AIDS still a fact of life and death

Published December 1, 2005

Dec. 1 is World AIDS Day. Seventeen years after the United Nations declared it as a day for remembering the victims, increasing awareness, and fighting prejudice against HIV-AIDS, the disease has not gone away.

As Canadian Anglicans join churches and advocacy groups around the world in marking World AIDS Day, the Anglican Journal gathered some figures and facts about the disease.

Facts

  • The Caribbean has the world’s second highest HIV prevalence rate; the highest HIV-infection levels among women in the Americas are in the Caribbean;
  • HIV-AIDS has become the leading cause of death in the Caribbean among people aged 15-44;
  • 95 per cent of people living with HIV-AIDS come from low and middle-income countries;
  • The fastest-growing AIDS epidemics are in East Asia (a rise of 50 per cent from 2002-2004), Eastern Europe, and Central Asia (a rise of 40 per cent from the same period);
  • The number of people living with HIV continues to grow – from 35 million in 2001 to 38 million in 2003, to 39.4 million in 2004;
  • Between 80 and 85 per cent of HIV-AIDS cases are the result of unprotected sexual intercourse;
  • High-risk behaviour is on the rise in high-income countries, where the antiretroviral therapy is widely available, and new infections are being noted.

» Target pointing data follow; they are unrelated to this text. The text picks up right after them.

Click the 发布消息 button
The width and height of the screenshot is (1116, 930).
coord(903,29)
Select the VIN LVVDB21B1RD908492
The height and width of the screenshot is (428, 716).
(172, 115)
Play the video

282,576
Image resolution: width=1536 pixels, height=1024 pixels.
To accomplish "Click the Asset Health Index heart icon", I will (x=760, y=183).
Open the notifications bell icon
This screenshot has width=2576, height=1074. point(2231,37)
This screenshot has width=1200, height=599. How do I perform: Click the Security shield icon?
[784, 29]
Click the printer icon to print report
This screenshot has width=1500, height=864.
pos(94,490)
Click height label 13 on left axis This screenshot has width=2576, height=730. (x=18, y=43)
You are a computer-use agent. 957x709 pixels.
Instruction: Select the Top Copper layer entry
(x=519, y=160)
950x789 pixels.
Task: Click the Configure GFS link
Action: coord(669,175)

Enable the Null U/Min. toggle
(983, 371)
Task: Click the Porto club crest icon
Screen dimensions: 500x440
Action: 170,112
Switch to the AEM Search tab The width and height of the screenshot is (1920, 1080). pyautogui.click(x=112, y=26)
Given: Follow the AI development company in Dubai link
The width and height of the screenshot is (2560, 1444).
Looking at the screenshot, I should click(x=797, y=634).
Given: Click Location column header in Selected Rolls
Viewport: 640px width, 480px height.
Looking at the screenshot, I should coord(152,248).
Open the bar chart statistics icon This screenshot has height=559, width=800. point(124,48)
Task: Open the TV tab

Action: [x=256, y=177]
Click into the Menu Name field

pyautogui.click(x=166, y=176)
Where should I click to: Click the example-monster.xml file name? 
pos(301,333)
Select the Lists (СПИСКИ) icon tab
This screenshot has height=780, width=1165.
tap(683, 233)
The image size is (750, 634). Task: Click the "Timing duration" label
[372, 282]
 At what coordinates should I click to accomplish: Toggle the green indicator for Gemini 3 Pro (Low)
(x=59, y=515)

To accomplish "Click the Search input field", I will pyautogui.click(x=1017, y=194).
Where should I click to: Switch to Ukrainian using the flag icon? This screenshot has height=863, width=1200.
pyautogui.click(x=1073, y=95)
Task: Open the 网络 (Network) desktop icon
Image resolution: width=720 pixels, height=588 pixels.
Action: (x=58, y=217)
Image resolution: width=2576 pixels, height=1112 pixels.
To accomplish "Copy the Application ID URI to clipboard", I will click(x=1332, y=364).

In North America, the number of HIV-positive people was estimated at 950,000 in 2001; in 2003, the number was one million. Europe saw an increase of 40,000 new cases (from 540,000 in 2001 to 580,000 in 2003);
  • A 20 per cent increase in HIV-positive tests have been reported in the last five years in Canada (from 2,111 in 2000 to 2,529 in 2004);
  • Over one quarter of HIV-positive test reports in Canada in 2004 were among women, a notable rise from the years prior to 1995, where they represented less than 10 per cent;
  • The proportion of HIV-positive mothers receiving antiretroviral therapy in Canada reached a high of 96 per cent in 2004.

 

Figures

  • 39.4 million, the number of people around the world living with HIV (human immunodeficiency virus) that causes AIDS (Acquired Immune Deficiency Syndrome);
  • 25 million of people living with HIV are in sub-Saharan Africa; 10 million of them are young people aged 15 to 24; this region holds just over 10 per cent of the world’s population but is home to more than 60 per cent of HIV cases and more than three quarters of all women living with HIV;
  • More than 20 million people have died of AIDS since it was first identified in 1981;
  • 15 million children have been orphaned by HIV-AIDS;
  • 12 million new infections are estimated in Asia between 2005 and 2010; Asian nations have huge populations that even low national HIV prevalence translates into millions of people living with HIV;
  • 5 million, the number of people newly infected with HIV in 2004 alone;
  • 3 million, the number of people who died of HIV-AIDS in 2004;
  • 57,674, the number of HIV-positive cases in Canada from November 1985 to December 2004;
  • 13,500, the number of new HIV infections per day around the world;
  • 2,005 infants in Canada have been identified as perinatally exposed to HIV, born between 1984 and 2004. HIV-exposed infants reported per birth year has increased from 87 in 1993 to 163 in 2004. HIV-exposed infants whose mothers’ HIV status was attributed to exposure through heterosexual contact constituted 70.6 per cent of cases; 27.7 per cent were attributed to injecting drug use;
  • Only 1 in 5 people have access to basic HIV prevention services;
  • Only 1 in 10 people living with HIV have been tested for the virus;
  • Only 1 million people living with HIV are receiving antiretroviral therapy in developing countries, which means that only 15 per cent of those needing treatment receive it;
  • $22 billion would be needed in 2008 to reverse the spread of AIDS in the developing world.